Fig. 2. Characterizations of CU-T12-9 as a TLR1/2 agonist, not TLR2/6.

(A) HEK-Blue hTLR2 cells were treated with CU-T12-9 and anti-hTLR1, anti-hTLR2, or anti-hTLR6 antibodies for 24 hours. CU-T12-9 strongly activates QUANTI-Blue SEAP signaling at 60 nM, and anti-hTLR1–IgG (immunoglobulin G) and anti-hTLR2–IgA antibodies can dose-dependently inhibit CU-T12-9–triggered SEAP signaling, whereas anti-hTLR6–IgG has no influence. This demonstrates that CU-T12-9 can activate TLR1/2 signaling, with no activation of TLR2/6. (B) The positive control of Pam₃CSK₄, a TLR1/2 agonist, showed similar activation to CU-T12-9. (C) The positive control of Pam₂CSK₄, a TLR2/6 agonist, showed that anti-hTLR2–IgA and anti-hTLR6–IgG dose-dependently inhibited the Pam₂CSK₄-induced TLR2 and TLR6 QUANTI-Blue SEAP signaling, whereas anti-hTLR1–IgG had no influence. (D) The human monocyte cell line U937 was stably transfected with a GFP-labeled NF-κB reporter gene. The cells sensitive to TLR1/2 activation were sorted using a MoFlo Cytomation fluorescence-activated cell sorter, and 10% of activated cells were collected.

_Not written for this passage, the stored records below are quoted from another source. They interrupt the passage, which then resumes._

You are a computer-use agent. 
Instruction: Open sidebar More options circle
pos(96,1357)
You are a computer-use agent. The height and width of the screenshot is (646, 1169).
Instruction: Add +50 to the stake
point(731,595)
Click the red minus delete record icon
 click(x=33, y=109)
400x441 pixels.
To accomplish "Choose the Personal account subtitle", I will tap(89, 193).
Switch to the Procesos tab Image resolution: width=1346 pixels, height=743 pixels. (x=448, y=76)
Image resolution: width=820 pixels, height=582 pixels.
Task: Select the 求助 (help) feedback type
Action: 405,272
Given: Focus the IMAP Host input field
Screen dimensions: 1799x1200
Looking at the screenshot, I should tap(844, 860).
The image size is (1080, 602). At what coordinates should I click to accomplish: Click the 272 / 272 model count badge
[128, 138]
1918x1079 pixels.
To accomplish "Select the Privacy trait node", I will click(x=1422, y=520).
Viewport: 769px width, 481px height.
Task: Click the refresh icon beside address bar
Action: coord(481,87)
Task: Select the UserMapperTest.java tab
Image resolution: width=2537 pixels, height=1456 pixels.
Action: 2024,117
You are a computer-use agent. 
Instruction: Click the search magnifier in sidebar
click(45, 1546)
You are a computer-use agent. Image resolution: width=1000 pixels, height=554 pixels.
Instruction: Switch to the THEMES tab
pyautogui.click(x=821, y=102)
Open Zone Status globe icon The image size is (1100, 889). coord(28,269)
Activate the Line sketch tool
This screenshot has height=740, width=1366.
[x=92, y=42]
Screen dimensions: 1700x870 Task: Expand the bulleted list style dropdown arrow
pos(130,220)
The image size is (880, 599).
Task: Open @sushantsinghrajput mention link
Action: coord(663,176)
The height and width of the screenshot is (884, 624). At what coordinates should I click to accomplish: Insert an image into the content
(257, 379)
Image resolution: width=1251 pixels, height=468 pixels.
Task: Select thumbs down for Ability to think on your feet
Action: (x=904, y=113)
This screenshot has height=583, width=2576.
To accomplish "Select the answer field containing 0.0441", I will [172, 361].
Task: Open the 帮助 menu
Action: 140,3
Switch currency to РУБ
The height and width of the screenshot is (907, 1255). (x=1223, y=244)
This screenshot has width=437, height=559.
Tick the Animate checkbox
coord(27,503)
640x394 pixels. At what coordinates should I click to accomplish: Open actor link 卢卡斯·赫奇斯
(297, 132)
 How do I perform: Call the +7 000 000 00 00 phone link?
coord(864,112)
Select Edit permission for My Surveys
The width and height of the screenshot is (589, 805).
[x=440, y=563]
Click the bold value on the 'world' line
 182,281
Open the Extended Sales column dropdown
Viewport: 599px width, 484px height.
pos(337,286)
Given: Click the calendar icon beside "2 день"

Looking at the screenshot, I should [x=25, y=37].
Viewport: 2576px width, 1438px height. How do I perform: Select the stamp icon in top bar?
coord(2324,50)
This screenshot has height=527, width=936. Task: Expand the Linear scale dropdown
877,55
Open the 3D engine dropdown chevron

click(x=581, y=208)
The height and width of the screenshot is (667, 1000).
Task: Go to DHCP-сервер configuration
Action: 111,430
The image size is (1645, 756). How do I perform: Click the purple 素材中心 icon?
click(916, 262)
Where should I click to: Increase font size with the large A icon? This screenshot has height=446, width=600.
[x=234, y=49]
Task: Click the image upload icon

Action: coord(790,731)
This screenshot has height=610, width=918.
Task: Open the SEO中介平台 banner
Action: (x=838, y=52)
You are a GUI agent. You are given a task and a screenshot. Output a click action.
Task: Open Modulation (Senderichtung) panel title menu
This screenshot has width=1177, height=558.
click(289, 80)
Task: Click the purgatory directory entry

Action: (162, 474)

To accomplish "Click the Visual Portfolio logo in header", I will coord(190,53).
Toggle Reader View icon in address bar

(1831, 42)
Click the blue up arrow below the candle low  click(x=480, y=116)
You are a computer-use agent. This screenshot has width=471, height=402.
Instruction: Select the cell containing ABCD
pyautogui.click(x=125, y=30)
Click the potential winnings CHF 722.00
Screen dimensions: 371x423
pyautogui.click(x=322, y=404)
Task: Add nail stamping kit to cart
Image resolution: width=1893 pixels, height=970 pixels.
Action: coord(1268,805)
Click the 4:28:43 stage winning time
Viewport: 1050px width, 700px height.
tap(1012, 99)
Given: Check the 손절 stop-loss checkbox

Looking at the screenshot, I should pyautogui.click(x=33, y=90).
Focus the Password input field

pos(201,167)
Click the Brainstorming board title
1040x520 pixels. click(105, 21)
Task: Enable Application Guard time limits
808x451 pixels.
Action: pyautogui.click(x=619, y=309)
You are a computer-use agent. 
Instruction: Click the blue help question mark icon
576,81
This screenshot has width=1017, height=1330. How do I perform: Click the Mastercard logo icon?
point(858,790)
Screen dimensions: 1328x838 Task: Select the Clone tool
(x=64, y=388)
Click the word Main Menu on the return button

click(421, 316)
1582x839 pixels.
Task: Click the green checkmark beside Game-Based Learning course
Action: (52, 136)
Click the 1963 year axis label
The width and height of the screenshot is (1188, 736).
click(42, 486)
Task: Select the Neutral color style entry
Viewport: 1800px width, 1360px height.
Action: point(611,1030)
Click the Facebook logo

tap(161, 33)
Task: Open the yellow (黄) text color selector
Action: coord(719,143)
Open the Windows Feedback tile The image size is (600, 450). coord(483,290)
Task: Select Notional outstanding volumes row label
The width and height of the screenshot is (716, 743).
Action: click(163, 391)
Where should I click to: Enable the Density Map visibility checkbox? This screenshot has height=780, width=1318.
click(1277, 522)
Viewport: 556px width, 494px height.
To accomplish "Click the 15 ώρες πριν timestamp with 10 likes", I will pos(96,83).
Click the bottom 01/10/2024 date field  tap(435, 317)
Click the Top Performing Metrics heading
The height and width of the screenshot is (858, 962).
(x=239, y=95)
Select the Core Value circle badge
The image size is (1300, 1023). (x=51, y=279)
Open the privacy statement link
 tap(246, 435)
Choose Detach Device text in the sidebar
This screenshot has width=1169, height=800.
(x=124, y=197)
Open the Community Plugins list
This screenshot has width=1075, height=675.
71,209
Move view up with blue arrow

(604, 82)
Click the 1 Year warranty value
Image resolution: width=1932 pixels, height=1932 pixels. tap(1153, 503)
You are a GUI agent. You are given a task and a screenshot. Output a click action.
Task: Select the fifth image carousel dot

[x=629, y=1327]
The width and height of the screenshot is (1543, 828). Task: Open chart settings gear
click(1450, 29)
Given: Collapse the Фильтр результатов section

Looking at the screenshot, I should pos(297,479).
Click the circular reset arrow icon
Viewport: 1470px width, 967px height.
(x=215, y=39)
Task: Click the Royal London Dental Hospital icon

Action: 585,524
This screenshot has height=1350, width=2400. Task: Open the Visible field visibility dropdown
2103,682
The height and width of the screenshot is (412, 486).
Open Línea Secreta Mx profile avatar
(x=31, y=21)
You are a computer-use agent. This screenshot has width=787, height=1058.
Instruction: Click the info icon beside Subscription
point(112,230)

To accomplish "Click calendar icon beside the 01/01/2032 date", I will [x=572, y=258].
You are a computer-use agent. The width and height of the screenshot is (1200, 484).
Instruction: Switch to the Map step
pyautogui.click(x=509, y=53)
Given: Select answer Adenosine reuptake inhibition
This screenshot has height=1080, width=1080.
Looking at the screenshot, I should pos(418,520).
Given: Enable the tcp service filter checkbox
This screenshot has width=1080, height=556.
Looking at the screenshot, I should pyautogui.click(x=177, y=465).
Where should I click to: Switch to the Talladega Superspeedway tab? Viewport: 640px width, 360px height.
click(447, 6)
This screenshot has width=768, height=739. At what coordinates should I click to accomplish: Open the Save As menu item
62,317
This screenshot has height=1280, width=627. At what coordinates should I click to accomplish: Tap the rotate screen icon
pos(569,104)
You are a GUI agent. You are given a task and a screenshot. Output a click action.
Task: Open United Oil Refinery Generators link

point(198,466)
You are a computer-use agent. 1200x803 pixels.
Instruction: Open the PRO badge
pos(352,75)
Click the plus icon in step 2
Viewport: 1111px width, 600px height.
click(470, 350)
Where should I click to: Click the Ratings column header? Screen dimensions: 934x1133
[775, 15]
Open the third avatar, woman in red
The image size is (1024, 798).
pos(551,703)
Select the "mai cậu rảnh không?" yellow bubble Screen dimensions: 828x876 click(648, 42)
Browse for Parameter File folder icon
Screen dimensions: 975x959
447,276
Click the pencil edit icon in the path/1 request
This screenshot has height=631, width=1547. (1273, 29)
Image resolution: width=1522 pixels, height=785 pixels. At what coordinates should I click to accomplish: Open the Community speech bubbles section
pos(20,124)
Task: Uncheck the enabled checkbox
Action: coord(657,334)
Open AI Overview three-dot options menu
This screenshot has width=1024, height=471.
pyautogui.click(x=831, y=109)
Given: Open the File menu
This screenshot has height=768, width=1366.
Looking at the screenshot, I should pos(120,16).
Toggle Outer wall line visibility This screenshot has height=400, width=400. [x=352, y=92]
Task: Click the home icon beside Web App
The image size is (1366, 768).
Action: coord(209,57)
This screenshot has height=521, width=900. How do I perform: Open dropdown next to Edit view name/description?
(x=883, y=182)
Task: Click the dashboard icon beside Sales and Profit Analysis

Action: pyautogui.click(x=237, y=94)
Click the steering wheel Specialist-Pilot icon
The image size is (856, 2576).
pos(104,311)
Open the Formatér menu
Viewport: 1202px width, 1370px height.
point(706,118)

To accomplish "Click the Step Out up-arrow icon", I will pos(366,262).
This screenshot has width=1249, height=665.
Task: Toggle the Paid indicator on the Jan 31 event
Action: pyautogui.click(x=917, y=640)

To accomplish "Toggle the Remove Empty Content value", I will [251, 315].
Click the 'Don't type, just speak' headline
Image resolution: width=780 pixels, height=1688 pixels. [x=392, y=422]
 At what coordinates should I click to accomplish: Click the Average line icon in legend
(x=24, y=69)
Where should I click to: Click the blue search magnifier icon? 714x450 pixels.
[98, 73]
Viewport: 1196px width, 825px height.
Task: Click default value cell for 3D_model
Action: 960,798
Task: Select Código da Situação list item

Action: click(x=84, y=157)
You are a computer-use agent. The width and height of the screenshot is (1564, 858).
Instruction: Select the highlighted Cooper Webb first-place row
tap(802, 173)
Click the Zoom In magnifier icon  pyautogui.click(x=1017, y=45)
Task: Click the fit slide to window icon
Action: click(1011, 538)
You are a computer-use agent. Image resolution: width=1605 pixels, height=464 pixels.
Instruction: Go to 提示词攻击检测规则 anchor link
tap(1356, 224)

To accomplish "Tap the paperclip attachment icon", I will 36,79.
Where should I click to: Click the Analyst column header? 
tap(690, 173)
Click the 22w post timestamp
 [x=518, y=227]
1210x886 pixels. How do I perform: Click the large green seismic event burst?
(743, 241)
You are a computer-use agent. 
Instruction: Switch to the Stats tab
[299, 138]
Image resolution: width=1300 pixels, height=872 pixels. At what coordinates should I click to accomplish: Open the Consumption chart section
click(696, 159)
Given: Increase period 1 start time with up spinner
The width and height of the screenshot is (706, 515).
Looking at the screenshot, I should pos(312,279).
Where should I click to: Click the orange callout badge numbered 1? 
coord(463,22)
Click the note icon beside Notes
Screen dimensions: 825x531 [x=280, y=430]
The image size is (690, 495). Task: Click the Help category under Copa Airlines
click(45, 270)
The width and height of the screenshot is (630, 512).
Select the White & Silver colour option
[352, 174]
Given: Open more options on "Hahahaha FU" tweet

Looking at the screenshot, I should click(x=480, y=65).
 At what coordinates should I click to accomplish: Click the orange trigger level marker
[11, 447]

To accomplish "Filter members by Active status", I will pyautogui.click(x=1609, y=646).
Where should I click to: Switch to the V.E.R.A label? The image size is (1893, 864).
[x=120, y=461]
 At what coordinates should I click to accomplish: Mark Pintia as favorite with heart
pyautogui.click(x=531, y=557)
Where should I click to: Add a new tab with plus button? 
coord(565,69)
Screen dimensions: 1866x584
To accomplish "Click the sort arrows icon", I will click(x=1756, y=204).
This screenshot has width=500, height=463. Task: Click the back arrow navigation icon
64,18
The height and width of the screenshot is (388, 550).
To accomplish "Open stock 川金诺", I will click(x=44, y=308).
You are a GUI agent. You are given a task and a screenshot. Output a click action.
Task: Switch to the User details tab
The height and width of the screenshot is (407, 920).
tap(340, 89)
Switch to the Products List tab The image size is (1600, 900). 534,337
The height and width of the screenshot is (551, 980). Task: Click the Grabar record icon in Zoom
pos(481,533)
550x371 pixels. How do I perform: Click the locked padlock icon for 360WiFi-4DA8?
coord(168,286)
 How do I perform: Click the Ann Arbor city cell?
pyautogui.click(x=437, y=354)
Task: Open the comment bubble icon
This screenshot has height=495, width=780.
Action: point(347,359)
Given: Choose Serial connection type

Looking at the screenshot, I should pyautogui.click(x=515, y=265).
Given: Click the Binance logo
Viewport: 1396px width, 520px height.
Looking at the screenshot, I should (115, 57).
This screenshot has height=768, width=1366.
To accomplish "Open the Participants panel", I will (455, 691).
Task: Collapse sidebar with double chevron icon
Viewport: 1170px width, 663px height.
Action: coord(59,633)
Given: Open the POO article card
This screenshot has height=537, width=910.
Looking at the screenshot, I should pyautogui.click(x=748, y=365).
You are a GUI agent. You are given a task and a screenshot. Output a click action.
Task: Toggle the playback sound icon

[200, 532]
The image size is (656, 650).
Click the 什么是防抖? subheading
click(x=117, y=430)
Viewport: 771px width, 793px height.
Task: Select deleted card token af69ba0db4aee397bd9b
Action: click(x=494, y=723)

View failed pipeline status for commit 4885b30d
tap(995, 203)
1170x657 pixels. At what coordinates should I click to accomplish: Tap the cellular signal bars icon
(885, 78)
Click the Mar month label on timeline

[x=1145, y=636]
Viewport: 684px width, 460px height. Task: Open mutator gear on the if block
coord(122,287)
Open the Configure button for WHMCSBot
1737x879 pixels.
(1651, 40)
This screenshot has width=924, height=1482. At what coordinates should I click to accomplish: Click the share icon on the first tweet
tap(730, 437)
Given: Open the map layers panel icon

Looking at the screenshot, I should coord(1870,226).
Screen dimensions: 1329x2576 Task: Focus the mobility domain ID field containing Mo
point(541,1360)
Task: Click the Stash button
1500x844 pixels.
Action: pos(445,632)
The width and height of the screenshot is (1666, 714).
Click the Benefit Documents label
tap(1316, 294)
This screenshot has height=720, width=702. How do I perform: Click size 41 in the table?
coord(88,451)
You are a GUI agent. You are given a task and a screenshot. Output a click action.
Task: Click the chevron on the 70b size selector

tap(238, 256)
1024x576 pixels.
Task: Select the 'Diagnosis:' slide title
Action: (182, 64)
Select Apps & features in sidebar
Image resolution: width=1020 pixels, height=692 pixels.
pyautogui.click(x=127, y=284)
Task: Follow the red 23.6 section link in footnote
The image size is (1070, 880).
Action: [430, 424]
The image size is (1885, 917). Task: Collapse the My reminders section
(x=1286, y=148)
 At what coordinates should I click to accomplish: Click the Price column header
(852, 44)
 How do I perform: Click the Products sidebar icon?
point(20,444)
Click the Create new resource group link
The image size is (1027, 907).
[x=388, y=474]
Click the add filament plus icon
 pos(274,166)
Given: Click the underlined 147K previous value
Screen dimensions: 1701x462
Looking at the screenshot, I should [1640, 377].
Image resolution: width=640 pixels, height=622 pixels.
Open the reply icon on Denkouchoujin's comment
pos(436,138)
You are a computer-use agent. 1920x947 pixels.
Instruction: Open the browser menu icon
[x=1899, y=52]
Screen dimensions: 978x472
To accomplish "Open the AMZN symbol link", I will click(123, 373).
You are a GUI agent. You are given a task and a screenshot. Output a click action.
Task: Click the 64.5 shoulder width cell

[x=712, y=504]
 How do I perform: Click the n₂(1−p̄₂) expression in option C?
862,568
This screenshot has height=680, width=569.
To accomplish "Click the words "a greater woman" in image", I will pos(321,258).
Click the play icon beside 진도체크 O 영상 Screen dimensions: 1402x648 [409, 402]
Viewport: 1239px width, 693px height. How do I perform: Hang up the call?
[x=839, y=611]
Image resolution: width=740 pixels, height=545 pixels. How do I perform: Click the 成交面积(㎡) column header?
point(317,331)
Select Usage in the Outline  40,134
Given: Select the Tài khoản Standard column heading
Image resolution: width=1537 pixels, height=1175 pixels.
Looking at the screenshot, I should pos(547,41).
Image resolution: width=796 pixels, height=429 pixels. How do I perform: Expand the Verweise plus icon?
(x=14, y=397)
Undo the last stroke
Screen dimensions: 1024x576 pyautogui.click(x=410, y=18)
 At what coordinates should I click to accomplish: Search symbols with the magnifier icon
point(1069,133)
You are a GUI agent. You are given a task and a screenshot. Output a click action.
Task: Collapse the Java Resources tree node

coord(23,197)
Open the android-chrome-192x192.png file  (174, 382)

The flow cytometric analysis of 0, 1, and 5 μM CU-T12-9 and 66 nM (100 ng/ml) Pam₃CSK₄ triggered NF-κB expression in U937 cells. (E) Flow cytometric analysis for 20 μM CU-T12-9 and GA, along with the blank and positive control in U937 cells. The result demonstrated that CU-T12-9 had excellent NF-κB activation compared with GA. (F) The NF-κB activation of CU-T12-9 can be inhibited by an NF-κB inhibitor, triptolide, in HEK-Blue hTLR2 cells.